Texto del documento —
“Me marcho con los niños, pero
sabes, calle, que siempre vuelvo. No me importa reconocer mi ambición atrevida
y querida, acariciada en este último párrafo por una bella alusión borgiana.
¿Cuál?: “Yo soy el único espectador de
esta calle, si dejara de verla se moriría” … y yo con ella”.
Memento Mori.
Crucé la calle. Crucé Ruedo
Alameda. Crucé todos y cada uno de sus confortantes mensajes que como barcos de
papel se alejaban por aquel océano de nieve derretida. La Alameda me recibió y
me dejó marchar entre festivas algarabías de niños y mayores; también entre los
silencios de ese, este, o aquel otro, y otro, y otro… de los muñecos de nieve,
inhiestos, rechonchos, ufanos, y los que, con mayor o menor definición, y quietos,
asemejaban unas desordenadas balizas que no indicaban dirección ni norma ni ordenamiento
ni nada que no fuera su argumento de ídolos, iconos, únicos, espejos mágicos en
los que asomarnos y reírnos según el azogue de nuestras pintorescas imperfecciones.

Conjunto de tareas —
a - Responde según el texto del documento:
(i) ¿Con quién dice el narrador que se marcha en la primera frase?
(ii) ¿Qué calle cruza el narrador?
(iii) ¿Con qué se comparan los mensajes que se alejaban por el océano de nieve derretida?
b - Traduce al inglés esta oración del texto del documento: "Crucé todos y cada uno de sus confortantes mensajes que como barcos de papel se alejaban por aquel océano de nieve derretida."
Este material procede de una fuente distinta.

Material proporcionado —
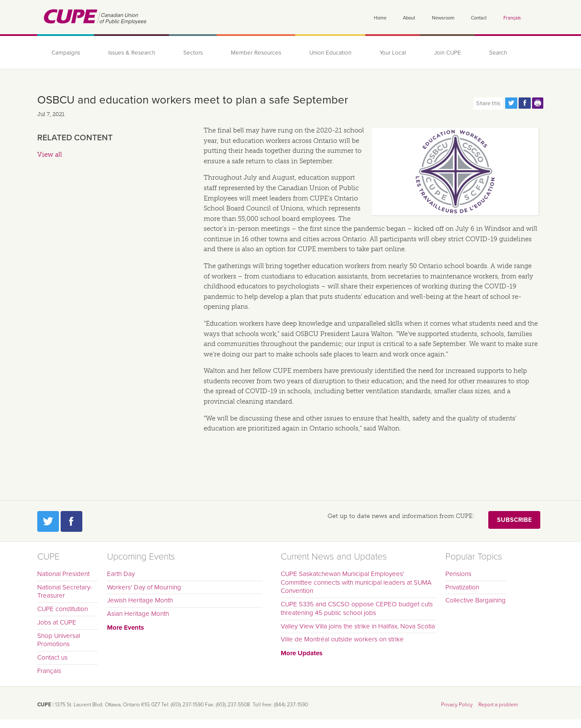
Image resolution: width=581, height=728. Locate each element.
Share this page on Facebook (525, 103)
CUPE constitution (62, 609)
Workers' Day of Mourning (144, 587)
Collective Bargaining (475, 600)
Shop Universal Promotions (58, 640)
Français (512, 18)
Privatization (462, 587)
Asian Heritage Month (138, 614)
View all (49, 155)
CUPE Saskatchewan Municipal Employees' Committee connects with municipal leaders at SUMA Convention (356, 582)
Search (498, 53)
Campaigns (66, 53)
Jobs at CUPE (57, 622)
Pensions (458, 574)
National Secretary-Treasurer (65, 592)
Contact (479, 18)
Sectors (193, 53)
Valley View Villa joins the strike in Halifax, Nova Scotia (358, 626)
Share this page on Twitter (511, 103)
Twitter (48, 521)
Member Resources (256, 53)
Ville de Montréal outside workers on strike (342, 639)
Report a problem (498, 705)
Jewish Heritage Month (140, 600)
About (409, 18)
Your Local (393, 53)
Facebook (71, 521)
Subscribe (514, 520)
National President (63, 574)
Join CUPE (448, 53)
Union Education (330, 53)
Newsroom (443, 18)
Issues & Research (132, 53)
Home (380, 18)
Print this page (538, 103)
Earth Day (121, 574)
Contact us (52, 657)
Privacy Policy (457, 705)
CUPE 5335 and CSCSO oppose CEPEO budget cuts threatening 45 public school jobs (357, 608)
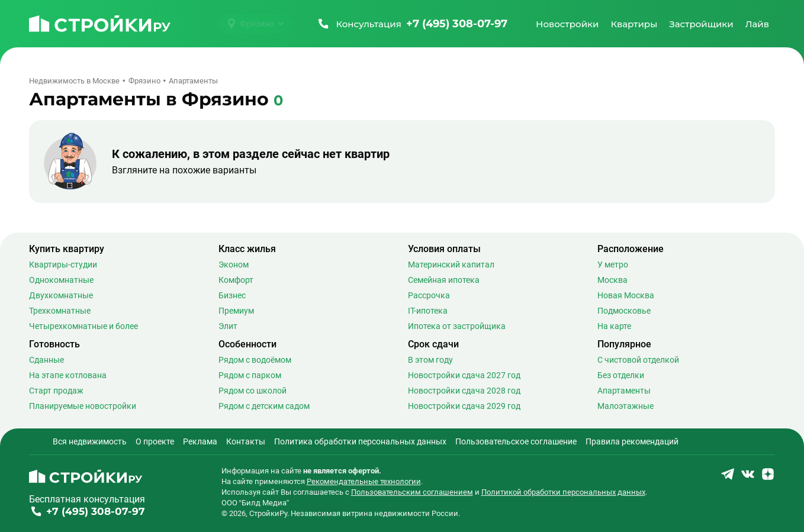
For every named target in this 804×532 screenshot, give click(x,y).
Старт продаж (56, 391)
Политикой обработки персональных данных (563, 492)
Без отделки (620, 375)
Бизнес (232, 295)
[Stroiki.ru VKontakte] (748, 478)
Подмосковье (624, 311)
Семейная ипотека (443, 280)
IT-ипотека (427, 311)
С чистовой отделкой (638, 360)
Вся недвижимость (89, 441)
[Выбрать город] (255, 24)
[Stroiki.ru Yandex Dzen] (768, 478)
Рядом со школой (252, 391)
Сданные (46, 360)
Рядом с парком (250, 375)
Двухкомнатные (61, 295)
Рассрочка (429, 295)
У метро (613, 265)
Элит (228, 326)
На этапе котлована (67, 375)
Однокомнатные (61, 280)
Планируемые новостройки (82, 406)
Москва (612, 280)
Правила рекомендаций (632, 441)
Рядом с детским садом (264, 406)
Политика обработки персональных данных (360, 441)
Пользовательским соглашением (412, 492)
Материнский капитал (451, 265)
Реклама (200, 441)
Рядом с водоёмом (255, 360)
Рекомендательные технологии (364, 481)
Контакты (246, 441)
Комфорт (236, 280)
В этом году (430, 360)
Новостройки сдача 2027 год (464, 375)
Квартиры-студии (63, 265)
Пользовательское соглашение (516, 441)
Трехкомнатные (60, 311)
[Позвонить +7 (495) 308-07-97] (411, 24)
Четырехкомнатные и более (83, 326)
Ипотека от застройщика (456, 326)
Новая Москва (626, 295)
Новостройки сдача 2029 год (464, 406)
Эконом (233, 265)
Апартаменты (624, 391)
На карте (614, 326)
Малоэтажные (625, 406)
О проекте (155, 441)
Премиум (236, 311)
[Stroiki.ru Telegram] (728, 478)
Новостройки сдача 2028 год (464, 391)
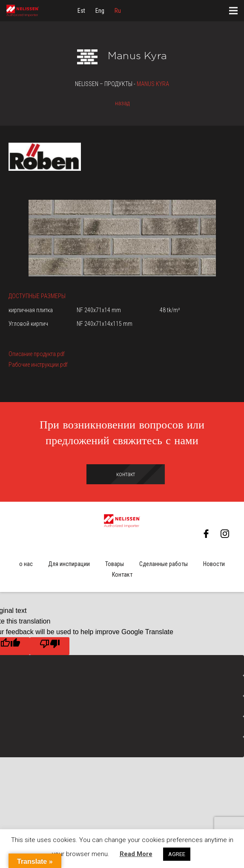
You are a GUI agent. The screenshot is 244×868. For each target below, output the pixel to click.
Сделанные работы (164, 564)
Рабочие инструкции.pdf (38, 365)
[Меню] (233, 11)
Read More (136, 854)
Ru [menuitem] (118, 11)
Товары (115, 564)
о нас (26, 564)
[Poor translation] (49, 646)
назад (122, 103)
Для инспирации (69, 564)
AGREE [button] (177, 854)
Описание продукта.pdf (37, 354)
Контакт (122, 575)
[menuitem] (81, 11)
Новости (214, 564)
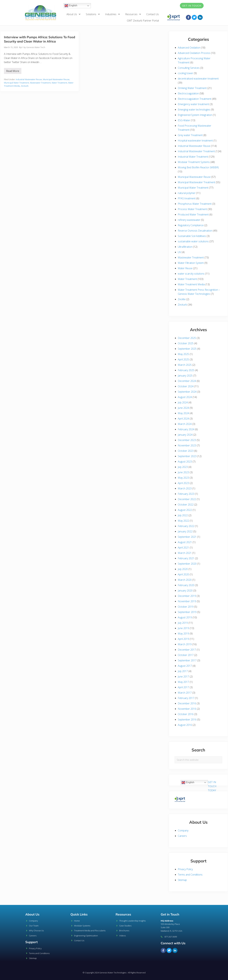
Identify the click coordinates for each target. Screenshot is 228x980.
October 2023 (185, 451)
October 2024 (185, 386)
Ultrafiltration (185, 247)
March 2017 (185, 692)
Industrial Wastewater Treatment (196, 151)
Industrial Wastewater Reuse (29, 79)
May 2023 (183, 477)
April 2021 (183, 547)
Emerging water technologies (194, 110)
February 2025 (186, 370)
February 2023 (186, 494)
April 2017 (183, 687)
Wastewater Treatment (40, 83)
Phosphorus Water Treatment (194, 204)
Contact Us (153, 14)
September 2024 (187, 391)
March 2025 (185, 365)
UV (179, 252)
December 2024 (187, 381)
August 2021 (185, 542)
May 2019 (183, 633)
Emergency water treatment (193, 104)
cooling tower (185, 73)
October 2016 (185, 714)
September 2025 (187, 348)
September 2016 (187, 719)
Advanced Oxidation (189, 48)
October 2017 (185, 655)
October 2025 (185, 343)
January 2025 (185, 375)
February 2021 (186, 558)
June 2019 (183, 628)
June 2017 (183, 676)
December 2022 (187, 499)
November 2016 (187, 709)
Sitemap (182, 880)
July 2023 (183, 467)
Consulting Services (188, 68)
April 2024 (183, 418)
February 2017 (186, 698)
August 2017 (185, 666)
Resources (133, 14)
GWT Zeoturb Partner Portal (143, 21)
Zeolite (181, 299)
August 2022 (185, 510)
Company (183, 830)
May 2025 (183, 354)
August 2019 (185, 617)
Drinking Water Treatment (192, 88)
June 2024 (183, 408)
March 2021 (185, 553)
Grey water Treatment (190, 135)
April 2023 (183, 483)
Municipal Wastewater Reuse (56, 79)
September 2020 (187, 563)
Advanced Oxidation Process (194, 53)
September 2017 (187, 660)
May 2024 (183, 413)
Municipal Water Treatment (16, 83)
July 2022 (183, 515)
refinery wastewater (189, 220)
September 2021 (187, 537)
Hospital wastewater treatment (195, 140)
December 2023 (187, 440)
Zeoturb (24, 86)
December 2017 (187, 649)
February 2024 (186, 429)
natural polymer (186, 193)
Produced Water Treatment (193, 214)
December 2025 (187, 338)
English (71, 6)
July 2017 (183, 671)
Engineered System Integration (195, 115)
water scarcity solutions (191, 274)
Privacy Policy (185, 869)
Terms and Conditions (190, 874)
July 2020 (183, 569)
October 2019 (185, 606)
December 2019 (187, 596)
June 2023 (183, 472)
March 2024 (185, 424)
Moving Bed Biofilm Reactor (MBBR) (198, 167)
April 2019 (183, 639)
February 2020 (186, 585)
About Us (74, 14)
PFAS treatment (186, 198)
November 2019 (187, 601)
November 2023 (187, 445)
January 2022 (185, 531)
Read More (14, 70)
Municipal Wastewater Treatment (196, 182)
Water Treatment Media (191, 284)
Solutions (93, 14)
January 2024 (185, 434)
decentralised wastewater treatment (198, 78)
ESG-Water (184, 120)
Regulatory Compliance (191, 225)
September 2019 (187, 612)
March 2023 (185, 488)
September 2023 (187, 456)
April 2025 (183, 359)
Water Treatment (59, 83)
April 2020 (183, 574)
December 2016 (187, 703)
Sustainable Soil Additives (192, 236)
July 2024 (183, 402)
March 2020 (185, 580)
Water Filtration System (191, 263)
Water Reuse (185, 268)
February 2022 (186, 526)
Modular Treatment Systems (194, 162)
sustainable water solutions (193, 241)
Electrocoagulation (188, 93)
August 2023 (185, 461)
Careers (182, 836)
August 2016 (185, 725)
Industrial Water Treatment (193, 156)
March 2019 (185, 644)
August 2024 (185, 397)
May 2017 (183, 682)
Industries (112, 14)
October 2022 (185, 504)
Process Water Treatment (192, 209)
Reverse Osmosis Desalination (195, 231)
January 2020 (185, 590)
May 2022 (183, 520)
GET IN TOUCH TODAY (212, 786)
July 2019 (183, 623)
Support (31, 942)
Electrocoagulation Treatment (194, 99)
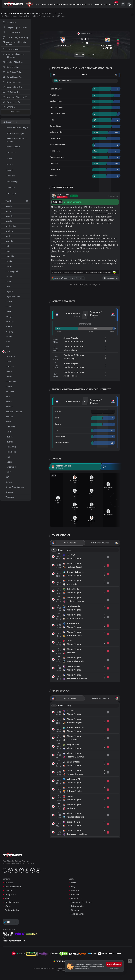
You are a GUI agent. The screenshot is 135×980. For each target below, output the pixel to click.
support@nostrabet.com (14, 940)
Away (69, 550)
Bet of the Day (11, 67)
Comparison (11, 894)
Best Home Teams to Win (15, 97)
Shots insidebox (56, 107)
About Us (75, 894)
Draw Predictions (12, 82)
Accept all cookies (114, 964)
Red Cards (54, 175)
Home (61, 550)
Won (57, 418)
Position (58, 411)
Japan (13, 16)
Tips (7, 16)
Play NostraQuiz (11, 49)
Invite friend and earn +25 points (14, 56)
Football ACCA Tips (13, 62)
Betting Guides (12, 910)
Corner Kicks (55, 126)
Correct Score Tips (12, 77)
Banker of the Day (12, 87)
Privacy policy (77, 906)
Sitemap (75, 910)
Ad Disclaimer (78, 914)
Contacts (75, 890)
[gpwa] (32, 953)
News (96, 4)
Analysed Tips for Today (15, 27)
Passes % (53, 163)
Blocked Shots (56, 101)
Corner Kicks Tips (12, 102)
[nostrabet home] (13, 855)
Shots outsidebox (57, 113)
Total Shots (54, 95)
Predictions (40, 4)
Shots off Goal (56, 89)
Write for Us (76, 898)
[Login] (129, 4)
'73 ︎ (56, 81)
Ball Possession (56, 132)
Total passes (55, 151)
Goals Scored (60, 436)
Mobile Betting (12, 902)
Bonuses (52, 4)
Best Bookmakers (67, 4)
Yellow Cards (55, 138)
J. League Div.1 (24, 16)
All (54, 550)
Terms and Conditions (81, 902)
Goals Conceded (62, 442)
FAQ (73, 886)
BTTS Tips (9, 107)
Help (103, 4)
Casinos (81, 4)
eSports (8, 906)
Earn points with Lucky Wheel (14, 43)
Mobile (90, 4)
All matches (10, 22)
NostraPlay (113, 4)
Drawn (57, 424)
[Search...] (123, 4)
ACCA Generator (11, 32)
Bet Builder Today (12, 72)
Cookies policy (84, 968)
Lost (57, 430)
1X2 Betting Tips (11, 92)
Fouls (52, 120)
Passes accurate (56, 157)
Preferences (114, 969)
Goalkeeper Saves (57, 145)
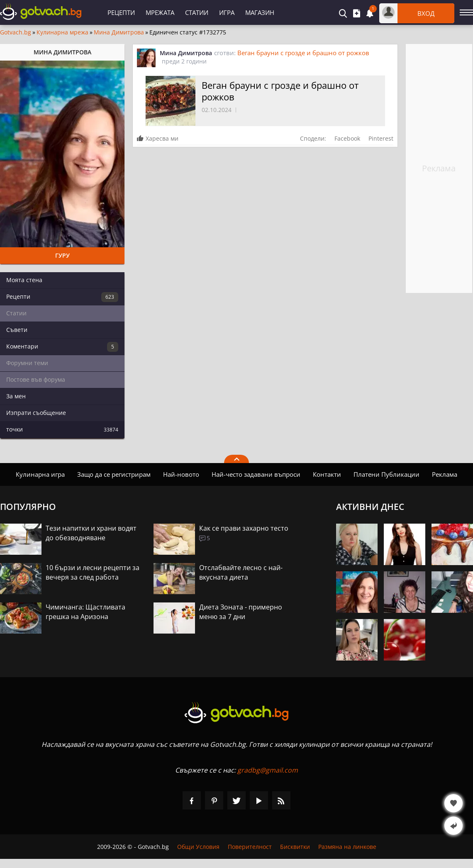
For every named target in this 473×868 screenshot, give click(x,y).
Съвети (17, 329)
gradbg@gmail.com (268, 770)
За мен (16, 396)
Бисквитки (295, 846)
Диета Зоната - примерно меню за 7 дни (241, 612)
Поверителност (250, 846)
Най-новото (181, 474)
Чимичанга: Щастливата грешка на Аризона (85, 612)
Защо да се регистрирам (114, 474)
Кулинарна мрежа (62, 32)
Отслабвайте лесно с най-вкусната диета (241, 572)
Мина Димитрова (119, 32)
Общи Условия (198, 846)
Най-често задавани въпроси (256, 474)
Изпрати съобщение (36, 412)
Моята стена (24, 280)
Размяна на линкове (347, 846)
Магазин (260, 12)
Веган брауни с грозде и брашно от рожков (303, 53)
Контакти (327, 474)
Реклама (444, 474)
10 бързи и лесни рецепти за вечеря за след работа (93, 572)
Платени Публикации (386, 474)
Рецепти (121, 12)
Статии (197, 12)
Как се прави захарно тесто (244, 528)
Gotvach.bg (15, 32)
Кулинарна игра (40, 474)
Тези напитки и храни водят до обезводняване (91, 533)
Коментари (62, 347)
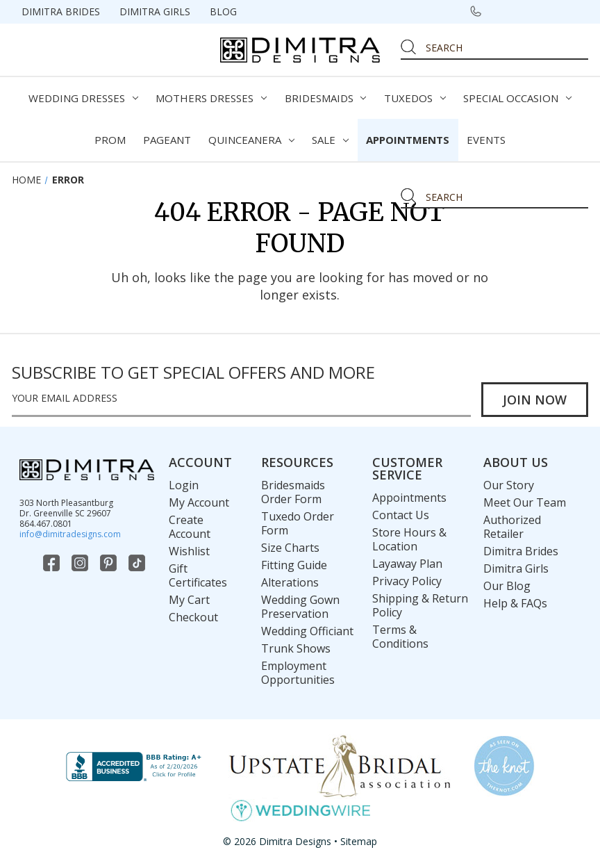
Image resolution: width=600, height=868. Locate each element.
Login (183, 485)
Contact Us (401, 515)
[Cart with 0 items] (572, 11)
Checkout (193, 617)
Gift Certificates (198, 575)
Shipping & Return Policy (420, 605)
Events (486, 140)
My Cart (189, 600)
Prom (110, 140)
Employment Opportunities (298, 673)
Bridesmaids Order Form (293, 492)
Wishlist (189, 551)
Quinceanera (251, 140)
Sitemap (358, 841)
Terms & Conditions (400, 637)
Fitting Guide (294, 565)
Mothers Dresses (211, 98)
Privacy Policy (407, 581)
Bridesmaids (326, 98)
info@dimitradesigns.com (70, 534)
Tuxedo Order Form (297, 523)
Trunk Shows (296, 648)
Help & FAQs (515, 603)
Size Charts (290, 548)
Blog (223, 11)
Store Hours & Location (409, 539)
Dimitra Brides (60, 11)
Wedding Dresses (83, 98)
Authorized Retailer (512, 527)
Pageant (167, 140)
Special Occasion (517, 98)
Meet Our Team (524, 502)
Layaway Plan (407, 564)
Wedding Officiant (307, 631)
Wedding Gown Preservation (300, 607)
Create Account (190, 527)
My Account (199, 502)
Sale (330, 140)
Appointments (408, 140)
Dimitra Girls (155, 11)
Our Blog (507, 586)
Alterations (290, 582)
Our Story (508, 485)
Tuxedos (415, 98)
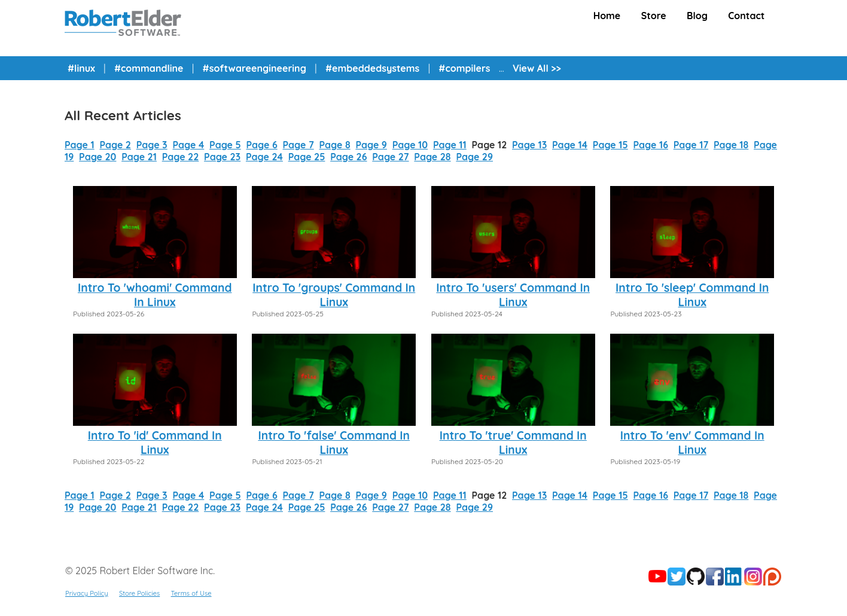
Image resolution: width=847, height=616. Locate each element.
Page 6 (261, 145)
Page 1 (80, 145)
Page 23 (222, 157)
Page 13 (529, 145)
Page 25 (307, 157)
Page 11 (450, 145)
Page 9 (371, 145)
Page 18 (731, 145)
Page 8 (334, 145)
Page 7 (298, 145)
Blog (697, 16)
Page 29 (474, 157)
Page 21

Respuestas esperadas —
a -
(i) Con los niños.
(ii) Ruedo Alameda.
(iii) Con barcos de papel.

b - I crossed each and every one of its comforting messages, which drifted away like paper boats across that ocean of melted snow.